According to debkafile‘s Washington sources, the US government is particularly interested in the transactions that went on around the casino, and has begun discreetly investigating an unexplained discrepancy: While the gambling palace’s revenues totaled $50-60,000 a day, the amount banked was ten times larger, between $500,000 and $800,000. The investigation wants to find out from where the unaccounted portion of those deposits came. And where it went.
Weissglass continues to boast of his good relations with Rashid. On recent visits to Washington, he angered the president’s national security adviser Dr. Condoleezza Rice by tipping Dahlan and Rashid as favorites for the reformed Palestinian government.
The former defense minister and Labor leader, Binyamin Ben Eliezer walked into the same pit on his only visit to Washington. He informed the White House that his plan for pacifying the Gaza Strip, then Bethlehem and later Hebron was based on understandings with Dahlan. He was not invited again and a short time later, his career drew to a close.

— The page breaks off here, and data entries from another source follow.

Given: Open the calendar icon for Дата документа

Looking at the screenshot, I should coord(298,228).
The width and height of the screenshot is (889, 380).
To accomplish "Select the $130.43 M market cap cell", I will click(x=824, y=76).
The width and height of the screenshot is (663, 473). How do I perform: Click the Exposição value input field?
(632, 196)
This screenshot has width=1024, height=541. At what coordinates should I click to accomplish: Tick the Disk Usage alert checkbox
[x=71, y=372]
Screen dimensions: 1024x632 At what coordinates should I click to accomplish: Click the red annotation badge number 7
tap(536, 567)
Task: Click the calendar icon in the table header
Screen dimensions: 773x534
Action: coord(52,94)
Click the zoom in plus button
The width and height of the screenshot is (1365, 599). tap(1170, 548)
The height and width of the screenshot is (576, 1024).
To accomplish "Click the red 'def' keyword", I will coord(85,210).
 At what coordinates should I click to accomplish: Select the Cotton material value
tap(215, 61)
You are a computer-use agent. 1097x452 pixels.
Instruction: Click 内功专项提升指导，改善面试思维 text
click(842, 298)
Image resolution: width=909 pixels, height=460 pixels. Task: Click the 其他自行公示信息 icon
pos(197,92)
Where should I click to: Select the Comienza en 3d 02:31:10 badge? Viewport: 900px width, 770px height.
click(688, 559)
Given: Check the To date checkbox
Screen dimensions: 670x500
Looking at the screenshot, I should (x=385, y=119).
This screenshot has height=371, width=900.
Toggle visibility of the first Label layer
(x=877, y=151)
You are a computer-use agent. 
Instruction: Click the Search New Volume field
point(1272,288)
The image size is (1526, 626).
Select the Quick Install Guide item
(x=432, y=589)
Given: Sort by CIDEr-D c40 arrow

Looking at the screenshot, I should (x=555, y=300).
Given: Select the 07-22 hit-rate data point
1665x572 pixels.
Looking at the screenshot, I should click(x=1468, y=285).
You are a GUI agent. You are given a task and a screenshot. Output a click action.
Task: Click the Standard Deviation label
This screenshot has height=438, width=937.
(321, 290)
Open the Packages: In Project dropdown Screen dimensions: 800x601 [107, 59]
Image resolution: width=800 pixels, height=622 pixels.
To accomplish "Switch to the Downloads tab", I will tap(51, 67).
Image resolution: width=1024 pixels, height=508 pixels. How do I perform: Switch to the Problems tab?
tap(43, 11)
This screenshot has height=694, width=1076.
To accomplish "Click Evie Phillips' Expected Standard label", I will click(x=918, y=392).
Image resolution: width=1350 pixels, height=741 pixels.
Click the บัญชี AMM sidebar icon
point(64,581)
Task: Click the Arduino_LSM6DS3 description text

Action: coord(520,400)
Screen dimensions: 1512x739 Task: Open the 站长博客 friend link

His successor as Labor leader, Amram Mitzna, may go the same way if he insists on negotiating with the Palestinians “as if there is no terror.” Some of his most powerful sponsors belong to the Oslo group of entrepreneurs.
Arafat first tested his scheme for enmeshing his enemies in the toils of vested business interests in Lebanon of the seventies. He drew Christian Phalange leaders into joint business ventures in drugs, arms smuggling and protection racketeering, while at the same time kindling civil war. Those interests prevented the Phalange from finishing Arafat off and ended up wiping the Lebanese Christians out as a ruling power in the land. Arafat worked the same gambit in the rosy aftermath of the Oslo Accords, marking out his adversaries in Israel’s security and intelligence services and drawing their superiors in civilian authority into lucrative monopolistic transactions that came to be controlled by Ginossar and Rashid.
While the terror war raged and ravaged the Israeli economy, huge amounts of cash poured into Arafat’s war chest. Israel’s good name was marred, while the Palestinian economy was starved of investors and business entrepreneurs who were put to flight by the monopoly system and rampant corruption. Hungry and bereft of means of livelihood, many young Palestinians are easily lured into Arafat’s cycle of suicidal terror. They have nothing to lose and their families stand to gain from the lavish reparations offered by the Iraqi ruler and Saudi sources.